Scottie Pippen walked to the media gate at McKale Center in the late afternoon of Feb. 9, an hour before Arizona would beat Oregon State 76-54.
He removed his sunglasses, showed an ID that identified him as a scout for the Chicago Bulls and asked to be directed to the media office.
“Who are you here to watch?” a man at the desk asked.
“Everybody,” said Pippen, who put his sunglasses back into place and then added, “Gordon.”
Pippen didn’t stop to chat, but when he filed his scouting report he wouldn’t have been wrong to say, “I see a lot of myself in Aaron Gordon at McKale Center.”
Twenty-seven years earlier, Pippen was a mechanically challenged shooter from small-time Central Arkansas selected fifth overall by the Seattle SuperSonics and then traded to the Chicago Bulls.
Pippen shot 17 percent from three-point distance and 57 percent from the foul line his rookie season. He was all arms and legs, a lock-down defensive player with a 7-footer’s wingspan and explosive jumping ability.
The Bulls would wait for Pippen to develop his shooting touch; he was such an extraordinary athlete, with team-first principles, that he was drafted ahead of skilled shooters such as UCLA’s Reggie Miller and Cal’s Kevin Johnson.
Is this the making of Pippen II?
In his rookie season at Arizona, Gordon is shooting 28 percent from three-point distance and 45 percent from the foul line. The numbers guys at various websites have tracked his offensive game to such depths that they say he is shooting 17 percent on all shots that aren’t layups or dunks.
And yet Gordon was the Pac-12’s Freshman of the Year. Entering the league tournament today in Las Vegas, he is probably the most well-known and identifiable player in the field, and certainly the Pac-12’s most highly ranked NBA draft prospect.
Arizona has never had a player like him.
He has scored the fewest points of Arizona’s seven Pac-12 Freshman of the Year winners: Sean Elliott, Chase Budinger and Derrick Williams all averaged at least 15 points a game.
Michael Wright was a superior rebounder, 8.8 to Gordon’s 7.8, and in no way is Gordon a clutch shooter the way Mike Bibby was in becoming the NCAA’s 1997 Freshman of the Year, or the way Salim Stoudamire was; Stoudamire shot 91 percent from the foul line in his FOY season.
The Gordon that Scottie Pippen scouted on Feb. 9 was at his best: He made seven layups and a rare three-pointer. He played within himself, making 8 of 9 shots during a stretch in which Arizona pulled away.

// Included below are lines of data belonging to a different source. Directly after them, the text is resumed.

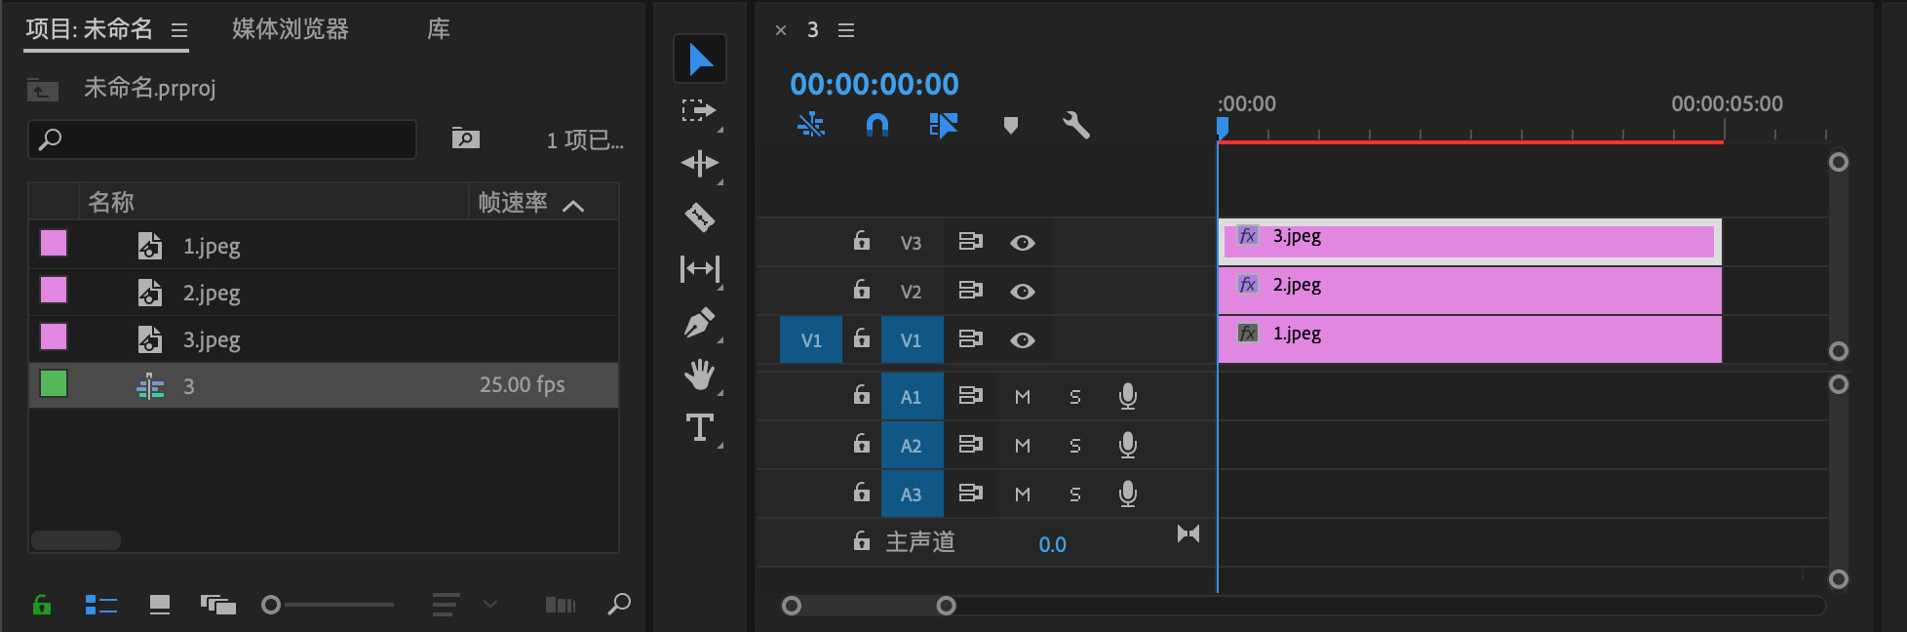Image resolution: width=1907 pixels, height=632 pixels.
Task: Sort by frame rate column arrow
Action: coord(573,204)
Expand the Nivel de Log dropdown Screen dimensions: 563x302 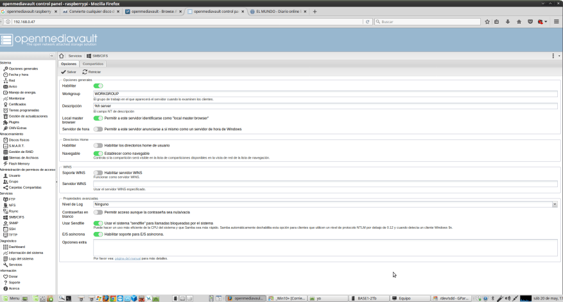[554, 204]
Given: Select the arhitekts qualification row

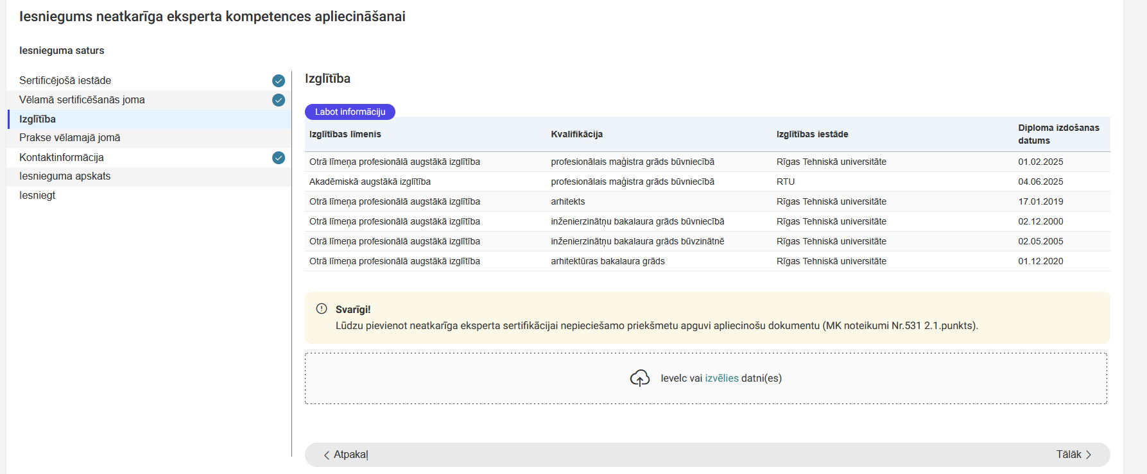Looking at the screenshot, I should [567, 201].
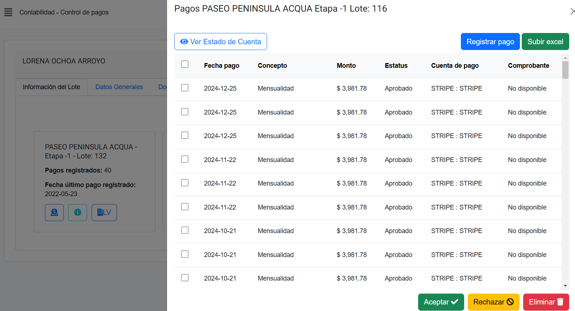The width and height of the screenshot is (575, 311).
Task: Click Eliminar button with trash icon
Action: click(x=546, y=302)
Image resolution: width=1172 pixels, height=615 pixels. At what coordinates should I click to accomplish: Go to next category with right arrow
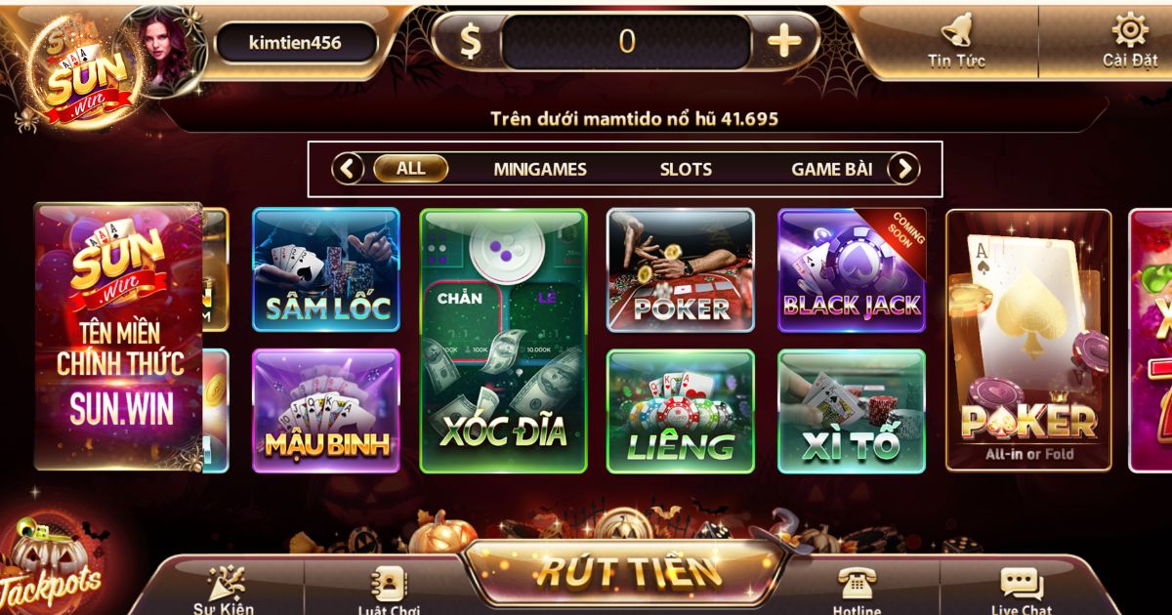tap(903, 169)

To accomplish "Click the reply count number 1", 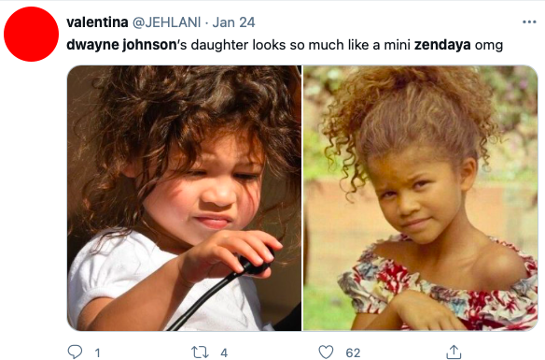I will (98, 353).
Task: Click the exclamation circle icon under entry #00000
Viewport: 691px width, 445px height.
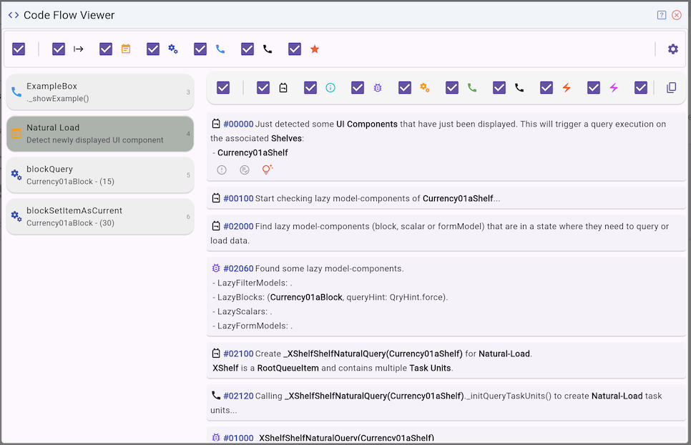Action: tap(222, 170)
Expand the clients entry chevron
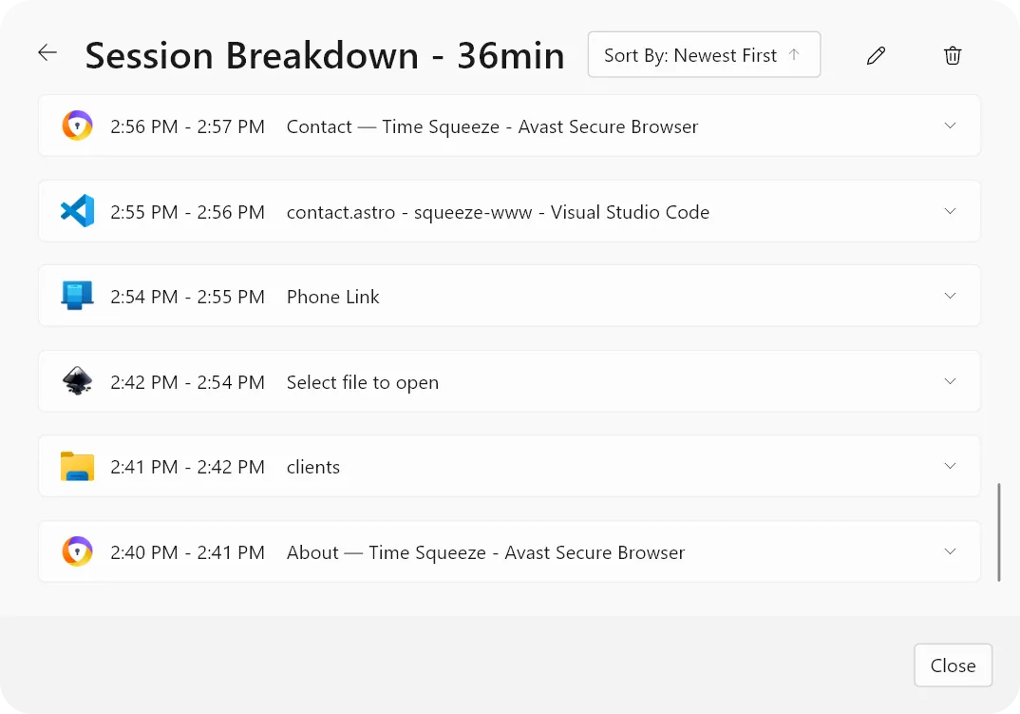1020x714 pixels. [x=950, y=466]
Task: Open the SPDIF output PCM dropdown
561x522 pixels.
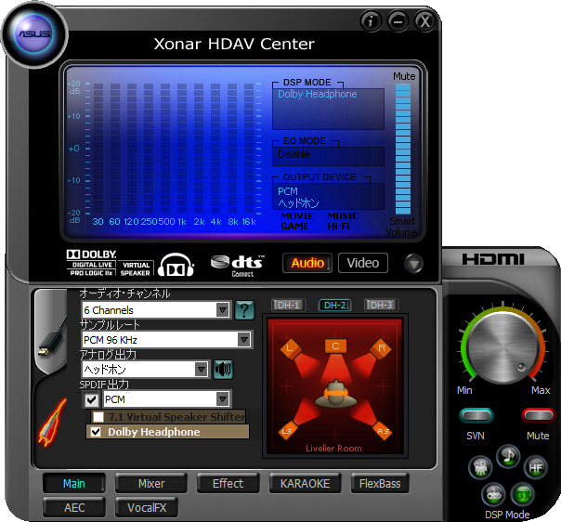Action: [222, 399]
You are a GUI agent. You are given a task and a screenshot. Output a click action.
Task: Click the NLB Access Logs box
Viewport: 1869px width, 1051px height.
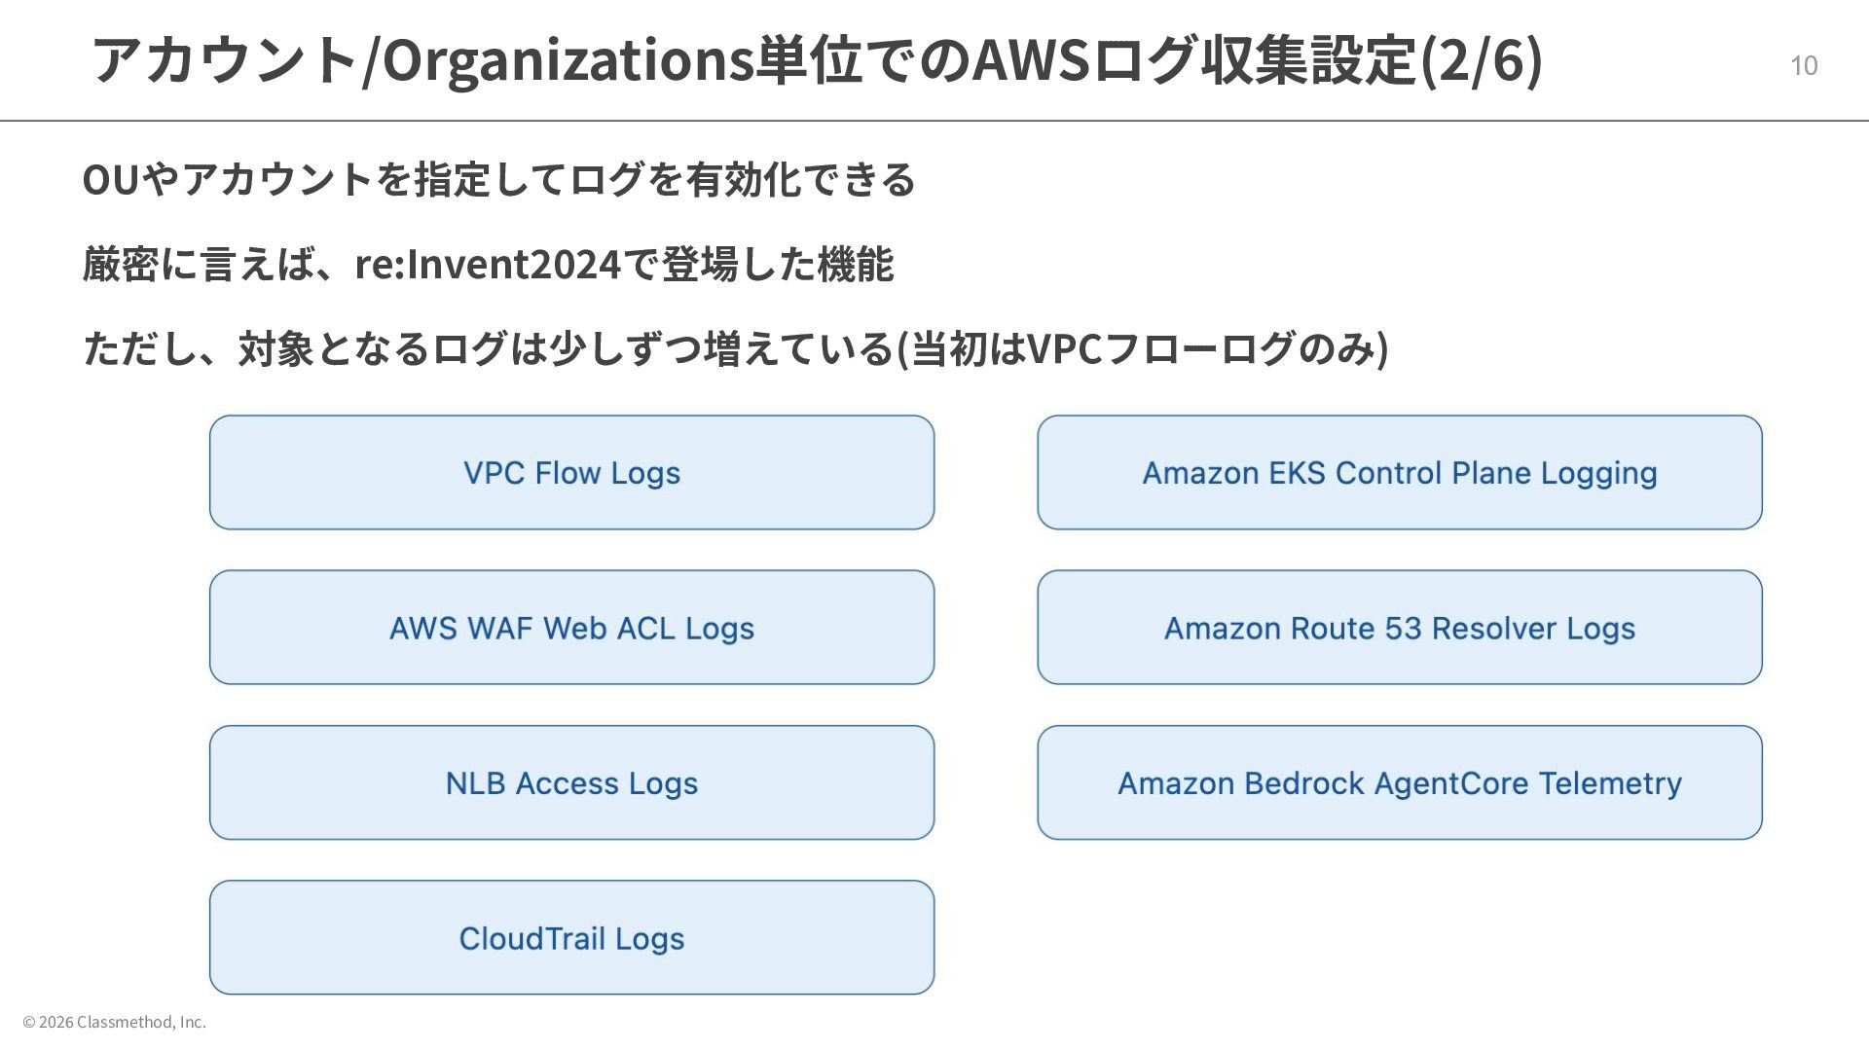(571, 782)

The detractors cry that Gordon has no middle game, and they are right. Teams will back off and dare him (please, please) to shoot an open 18-footer, but he has mostly resisted.
His free-throw shooting is the lowest for a starter in school history; ironically, UA assistant coach Joseph Blair is the only starter even close. Blair shot 46.2 percent in his four Arizona seasons.
But in spite of his well-chronicled shooting limitations, Gordon’s field goal percentage is 48.6. That’s exactly, to the decimal, what Elliott shot in his FOY season, 48.6.
Much of it is that Gordon has made 43 dunks. It seems like 143. If he can get six more in the postseason, he’ll pass Hassan Adams, who is believed to hold the UA season record with 48 dunks in 2005-06, although dunking statistics aren’t thorough.
Dunking is one thing. Defense is another.
Gordon’s defense is what keeps him on the court and the NBA scouts piling through the door. Over the past 25 years, the UA’s top defensive player was probably Bennett Davison, who, like Gordon, was not a skilled shooter; Davison averaged 8.6 points in a career that included the 1997 national title.
But Davison could guard almost all five positions on the court, anyone, any size. And now, so too, can Gordon.
UA coach Sean Miller last week marveled that since Brandon Ashley’s injury, Gordon has not played small forward, his natural position, at all.
“He’s been at the 4 and the 5 exclusively,” Miller said in Oregon last week. “He has more than held his own.”
By now, all NBA teams have a full dossier on Gordon. They know he limited Duke’s Jabari Parker to 7 for 21 shooting. They know he locked down Michigan’s Glenn Robinson III and held him to four second-half points.
They also know, much like a young Pippen, an avowed gym-rat like Gordon is apt to correct his shooting mechanics over the next few seasons. Scouts know that Pippen went from a 57 percent foul shooter to one who shot 81 percent in 2003. They know Pippen went from an inept distance shooter to one who would make as many as 156 three-pointers in an NBA season.
In the limited time Gordon has remaining as a college basketball player, his assignment isn’t to shoot the lights out, but rather to play defense, keep on dunkin’ and put out the other guy’s lights.